* start INFORMATION SHOWN *

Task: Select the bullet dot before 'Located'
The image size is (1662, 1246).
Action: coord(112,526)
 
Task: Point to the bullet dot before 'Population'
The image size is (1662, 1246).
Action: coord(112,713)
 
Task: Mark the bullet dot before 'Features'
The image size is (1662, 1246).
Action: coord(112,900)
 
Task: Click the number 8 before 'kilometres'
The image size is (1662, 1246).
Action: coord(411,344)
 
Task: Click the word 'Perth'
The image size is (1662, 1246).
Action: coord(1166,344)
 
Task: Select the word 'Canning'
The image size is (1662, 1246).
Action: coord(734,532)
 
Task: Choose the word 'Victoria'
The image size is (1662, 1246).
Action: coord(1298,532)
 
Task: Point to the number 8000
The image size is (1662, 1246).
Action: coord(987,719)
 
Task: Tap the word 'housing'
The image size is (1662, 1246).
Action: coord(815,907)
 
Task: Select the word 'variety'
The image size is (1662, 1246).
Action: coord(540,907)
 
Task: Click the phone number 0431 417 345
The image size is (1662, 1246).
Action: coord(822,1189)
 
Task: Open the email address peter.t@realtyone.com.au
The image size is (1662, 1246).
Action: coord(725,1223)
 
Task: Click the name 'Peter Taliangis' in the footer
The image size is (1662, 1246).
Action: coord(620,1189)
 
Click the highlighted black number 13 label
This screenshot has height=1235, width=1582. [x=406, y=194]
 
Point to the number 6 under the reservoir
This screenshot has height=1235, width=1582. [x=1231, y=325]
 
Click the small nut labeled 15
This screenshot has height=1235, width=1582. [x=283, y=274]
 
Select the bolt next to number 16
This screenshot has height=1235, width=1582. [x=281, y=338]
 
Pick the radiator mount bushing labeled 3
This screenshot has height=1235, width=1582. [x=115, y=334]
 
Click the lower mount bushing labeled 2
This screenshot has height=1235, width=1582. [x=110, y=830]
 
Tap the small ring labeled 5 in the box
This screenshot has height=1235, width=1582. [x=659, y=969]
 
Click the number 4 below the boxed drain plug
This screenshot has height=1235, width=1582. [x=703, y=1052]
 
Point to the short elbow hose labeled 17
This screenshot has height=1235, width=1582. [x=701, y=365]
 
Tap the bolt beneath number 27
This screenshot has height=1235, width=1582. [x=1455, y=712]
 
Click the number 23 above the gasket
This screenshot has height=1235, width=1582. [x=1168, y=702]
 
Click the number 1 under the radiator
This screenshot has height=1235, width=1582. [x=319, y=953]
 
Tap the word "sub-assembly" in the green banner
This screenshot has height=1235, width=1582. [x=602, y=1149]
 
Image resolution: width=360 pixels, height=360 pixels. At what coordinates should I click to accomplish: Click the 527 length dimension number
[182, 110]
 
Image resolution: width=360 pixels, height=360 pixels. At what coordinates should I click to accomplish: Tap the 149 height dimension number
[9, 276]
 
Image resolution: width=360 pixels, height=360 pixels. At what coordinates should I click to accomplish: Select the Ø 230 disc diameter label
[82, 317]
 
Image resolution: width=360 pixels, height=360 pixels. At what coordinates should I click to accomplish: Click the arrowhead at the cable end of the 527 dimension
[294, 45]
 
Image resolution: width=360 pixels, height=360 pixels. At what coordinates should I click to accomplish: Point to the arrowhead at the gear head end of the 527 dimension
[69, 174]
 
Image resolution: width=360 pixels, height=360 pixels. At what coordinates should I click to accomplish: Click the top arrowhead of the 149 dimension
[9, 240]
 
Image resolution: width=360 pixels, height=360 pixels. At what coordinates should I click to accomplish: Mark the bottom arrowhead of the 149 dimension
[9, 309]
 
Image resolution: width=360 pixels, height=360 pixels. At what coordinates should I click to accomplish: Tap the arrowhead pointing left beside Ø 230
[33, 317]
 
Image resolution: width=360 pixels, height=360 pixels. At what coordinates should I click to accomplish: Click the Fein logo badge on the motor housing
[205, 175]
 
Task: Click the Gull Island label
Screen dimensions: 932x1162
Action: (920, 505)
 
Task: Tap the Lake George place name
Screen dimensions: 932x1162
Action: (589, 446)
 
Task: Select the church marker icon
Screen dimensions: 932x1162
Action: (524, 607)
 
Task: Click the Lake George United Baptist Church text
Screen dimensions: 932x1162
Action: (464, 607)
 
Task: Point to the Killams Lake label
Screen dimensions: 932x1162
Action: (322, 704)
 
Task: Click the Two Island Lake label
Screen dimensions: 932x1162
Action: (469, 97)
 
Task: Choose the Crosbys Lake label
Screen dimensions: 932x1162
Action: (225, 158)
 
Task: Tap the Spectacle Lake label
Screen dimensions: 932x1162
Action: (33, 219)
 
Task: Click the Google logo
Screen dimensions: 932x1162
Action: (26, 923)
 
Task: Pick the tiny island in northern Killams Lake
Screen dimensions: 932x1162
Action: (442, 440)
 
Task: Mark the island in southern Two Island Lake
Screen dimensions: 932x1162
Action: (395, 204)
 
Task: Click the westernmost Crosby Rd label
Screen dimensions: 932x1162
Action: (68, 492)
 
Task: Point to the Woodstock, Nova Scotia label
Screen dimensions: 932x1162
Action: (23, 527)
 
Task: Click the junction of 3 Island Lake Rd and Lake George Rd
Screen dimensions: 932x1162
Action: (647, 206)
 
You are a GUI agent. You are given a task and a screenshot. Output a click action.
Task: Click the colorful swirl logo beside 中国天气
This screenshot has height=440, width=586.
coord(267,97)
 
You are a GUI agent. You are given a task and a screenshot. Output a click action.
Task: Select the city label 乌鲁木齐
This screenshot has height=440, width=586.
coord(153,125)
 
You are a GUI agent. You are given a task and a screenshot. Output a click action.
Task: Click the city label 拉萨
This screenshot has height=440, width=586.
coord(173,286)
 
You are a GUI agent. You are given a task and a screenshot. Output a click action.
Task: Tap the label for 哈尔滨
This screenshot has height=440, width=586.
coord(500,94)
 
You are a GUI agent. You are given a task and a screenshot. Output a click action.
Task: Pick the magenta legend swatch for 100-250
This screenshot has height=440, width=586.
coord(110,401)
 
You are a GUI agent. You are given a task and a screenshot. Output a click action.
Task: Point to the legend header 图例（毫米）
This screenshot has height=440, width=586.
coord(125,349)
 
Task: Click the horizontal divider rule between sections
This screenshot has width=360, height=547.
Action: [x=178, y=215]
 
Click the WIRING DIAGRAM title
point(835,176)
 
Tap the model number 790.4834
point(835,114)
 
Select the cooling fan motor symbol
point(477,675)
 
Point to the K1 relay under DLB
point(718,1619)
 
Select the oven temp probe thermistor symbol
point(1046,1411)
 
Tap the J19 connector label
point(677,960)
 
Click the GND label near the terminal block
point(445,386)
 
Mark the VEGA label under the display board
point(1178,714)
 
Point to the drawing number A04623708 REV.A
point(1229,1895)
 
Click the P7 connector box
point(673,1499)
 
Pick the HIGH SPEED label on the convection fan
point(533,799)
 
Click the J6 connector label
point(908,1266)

* end INFORMATION SHOWN *

Format the rows above, from the line containing "Point to the short elbow hose labeled 17" through the line containing "This screenshot has height=1235, width=1582. [x=602, y=1149]", as a JSON list of strings. Give one string per line and leave out blank lines.

- **OUTPUT BELOW**
[
  "Point to the short elbow hose labeled 17",
  "This screenshot has height=1235, width=1582. [x=701, y=365]",
  "Tap the bolt beneath number 27",
  "This screenshot has height=1235, width=1582. [x=1455, y=712]",
  "Click the number 23 above the gasket",
  "This screenshot has height=1235, width=1582. [x=1168, y=702]",
  "Click the number 1 under the radiator",
  "This screenshot has height=1235, width=1582. [x=319, y=953]",
  "Tap the word \"sub-assembly\" in the green banner",
  "This screenshot has height=1235, width=1582. [x=602, y=1149]"
]